Case Scenario: Luke's quandary: to hedge or not to hedge
A little more than 10 months ago, luck, a mortgage banker in phoenix, bought 300 shares of stock at $40 per share. Since then, the price of stock has risen to 75 per share. It is now near the end of the year, and the market is starting to weaken. Luc feels there is still plenty of play left in the stock but is afraid the tone of the market will be detrimental to his position. His wife, Denise, is taking an adult education course on the stock market and has just learned about put and call hedges. She suggest that he use puts to hedge his position. Luke is intrigued by the idea, which h discusses with his broker, who advises him that the need puts are indeed available on his stock. Specifically, he can buy three-month puts, which 75 strike prices, at a cost of 550 each (quoted at 5.50)
Required to do:
Q1. Given the circumstances surrounding Luck's current investment position, what benefits could be derived from using the puts as a hedge device? What would be the major drawback?

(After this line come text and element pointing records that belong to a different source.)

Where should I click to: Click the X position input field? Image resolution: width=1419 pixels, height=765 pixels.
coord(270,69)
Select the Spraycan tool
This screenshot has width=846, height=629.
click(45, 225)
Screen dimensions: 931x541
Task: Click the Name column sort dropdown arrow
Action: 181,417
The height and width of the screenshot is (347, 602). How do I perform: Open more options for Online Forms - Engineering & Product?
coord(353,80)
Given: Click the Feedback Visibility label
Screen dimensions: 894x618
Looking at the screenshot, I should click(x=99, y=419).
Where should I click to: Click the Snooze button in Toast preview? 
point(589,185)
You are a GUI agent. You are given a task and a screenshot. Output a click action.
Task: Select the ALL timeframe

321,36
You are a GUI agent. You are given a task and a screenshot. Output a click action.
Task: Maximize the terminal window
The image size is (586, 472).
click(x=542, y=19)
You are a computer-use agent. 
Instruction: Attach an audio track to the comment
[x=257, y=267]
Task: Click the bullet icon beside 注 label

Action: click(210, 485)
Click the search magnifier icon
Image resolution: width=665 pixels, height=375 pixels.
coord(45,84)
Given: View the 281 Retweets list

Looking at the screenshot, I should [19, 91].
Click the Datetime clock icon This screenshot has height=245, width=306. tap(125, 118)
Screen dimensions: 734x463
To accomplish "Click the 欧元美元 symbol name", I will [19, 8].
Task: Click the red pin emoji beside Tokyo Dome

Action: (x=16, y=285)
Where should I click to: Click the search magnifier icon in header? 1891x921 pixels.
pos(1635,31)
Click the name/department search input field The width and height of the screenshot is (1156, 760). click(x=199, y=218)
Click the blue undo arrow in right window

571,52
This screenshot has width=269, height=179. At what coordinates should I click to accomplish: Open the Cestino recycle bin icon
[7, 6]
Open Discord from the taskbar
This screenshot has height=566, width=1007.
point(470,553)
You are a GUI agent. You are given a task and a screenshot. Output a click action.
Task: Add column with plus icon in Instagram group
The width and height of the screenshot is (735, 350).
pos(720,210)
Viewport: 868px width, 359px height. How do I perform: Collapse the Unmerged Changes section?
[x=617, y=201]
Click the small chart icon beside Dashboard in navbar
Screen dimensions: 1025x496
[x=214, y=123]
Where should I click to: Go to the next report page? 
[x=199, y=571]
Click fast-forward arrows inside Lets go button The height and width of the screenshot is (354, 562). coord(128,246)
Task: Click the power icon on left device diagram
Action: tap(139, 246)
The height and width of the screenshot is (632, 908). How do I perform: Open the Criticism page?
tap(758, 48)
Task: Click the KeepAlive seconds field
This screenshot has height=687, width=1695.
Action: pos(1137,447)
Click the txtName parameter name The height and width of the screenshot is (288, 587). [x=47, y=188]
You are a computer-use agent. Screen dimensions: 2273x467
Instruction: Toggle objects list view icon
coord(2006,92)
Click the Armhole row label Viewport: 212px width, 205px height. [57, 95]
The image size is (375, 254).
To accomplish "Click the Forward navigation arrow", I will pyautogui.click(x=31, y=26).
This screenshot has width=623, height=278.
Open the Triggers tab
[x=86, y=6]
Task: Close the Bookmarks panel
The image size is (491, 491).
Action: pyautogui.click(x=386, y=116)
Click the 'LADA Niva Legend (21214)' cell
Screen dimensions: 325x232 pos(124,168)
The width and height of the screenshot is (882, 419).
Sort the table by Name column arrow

Q2. What will Luck's minimum profit be if he buys three puts at the indicated option price? How much would he make if he did not hedge but instead sold his stock immediately at a price of 75 per share?
Q3. Assuming Luke uses three puts to hedge his position, indicate the amount of profit he will generate of the stock moves to 100 by the expiration date of the puts. What if the stock drops to 50 per share?
Q4. Should Lake use the puts as a hedge? Explain. Under what conditions would you urge him not to use.